- **TEXT PROVIDED**
Yeah, this is a day late.  Lots going on this week, so I thought I could make an exception…

Which, by coincidence, is what I wanted to blabber on about this week.

If you hang out with enough writers (or musicians, or filmmakers, or other artists), either online or in the real world, you’ve probably heard a story about someone who broke the rules and got away with it.  And Wakko didn’t just break the rules, mind you… he shattered them.  Every one of them.  They had to write new rules for him to break.  All those people who tell you do this, don’t do that—he ignored them all.  And that’s how he got where he is today, with his fame and fortune and living the life we all dream about

People like these tend to get sort of a mythology around them in their respective circles.  Which is kind of sad, because these folks—unintentionally or not—tend to make things a lot harder for the folks coming after them.  Once I buy into the idea of being the exception, my chances of success drop drastically.

Let me give you an example…

Most of you have probably heard of Cormac McCarthy.  He’s a brilliant writer who’s done some wonderful books like The Road and Blood Meridian, among others.  He’s also famous for using almost no punctuation, sometimes to the point that his books become difficult to read.  Seriously, you’d think the guy got beat up  by a pair of quotation marks every day after school when he was a kid.

Now, McCarthy decided a while ago that he wanted to write a screenplay.  But, being Cormac McCarthy, he didn’t bother to learn how to write one.  He just started throwing dialogue and settings down on the page in whatever format looked right to him.  And several accounts say the script was…well, a complete mess.  Naturally, though, when word got out that he’d written a script, Hollywood went nuts.  The script was grabbed, Ridley Scott directed, and it’s coming out in just a few weeks ( The Counselor).

Now, a lot of would-be screenwriters who believe in ignoring the rules saw this as validation.  How can anyone say formatting matters after a format-free script sells and becomes a major motion picture?  It’s undeniable proof that sort of thing just isn’t important.

Except, well… not exactly.

Cormac McCarthy’s been a legend for twenty years, and was still famous for twenty before that. He could’ve turned in a script written on a used paper plate and the bidding would’ve started at fifty thousand. His status as a novelist made him the exception to the rules of screenwriting. Just because he can do it doesn’t mean I can. Or you can.  Or she can.

- **DATASET ENTRIES**
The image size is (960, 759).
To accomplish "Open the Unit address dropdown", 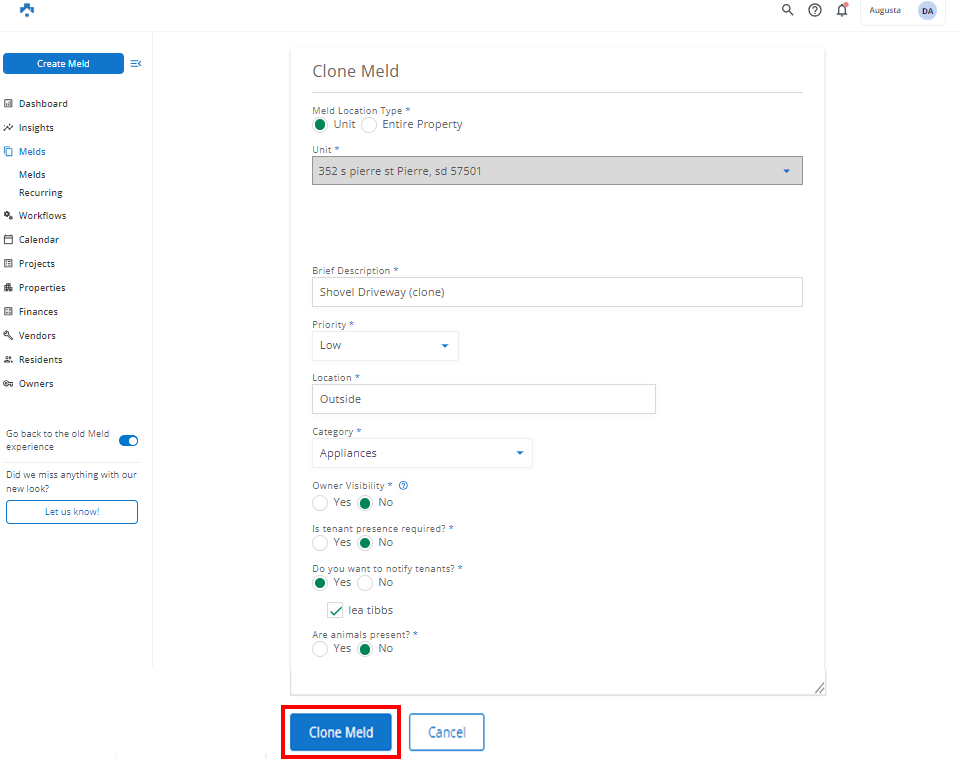I will point(557,171).
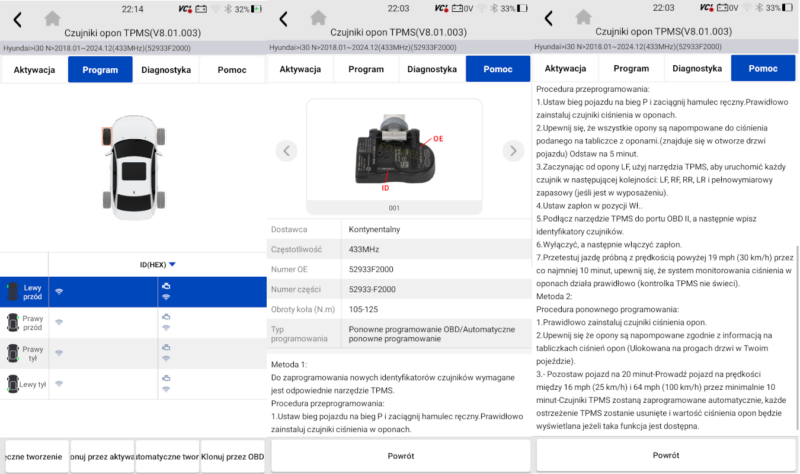Click Powrót below the sensor specification table
800x474 pixels.
pyautogui.click(x=400, y=455)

- **YOUR TASKS**
• 1. List every title of a book or film named in the post about rule-breakers.
• 2. Reproduce the post about rule-breakers word for word, starting at "Now, McCarthy decided" and ending at "well… not exactly.".

- **OUTPUTS IN ORDER**
• 1.
The Road
Blood Meridian
The Counselor

• 2.
Now, McCarthy decided a while ago that he wanted to write a screenplay.  But, being Cormac McCarthy, he didn’t bother to learn how to write one.  He just started throwing dialogue and settings down on the page in whatever format looked right to him.  And several accounts say the script was…well, a complete mess.  Naturally, though, when word got out that he’d written a script, Hollywood went nuts.  The script was grabbed, Ridley Scott directed, and it’s coming out in just a few weeks ( The Counselor).

Now, a lot of would-be screenwriters who believe in ignoring the rules saw this as validation.  How can anyone say formatting matters after a format-free script sells and becomes a major motion picture?  It’s undeniable proof that sort of thing just isn’t important.

Except, well… not exactly.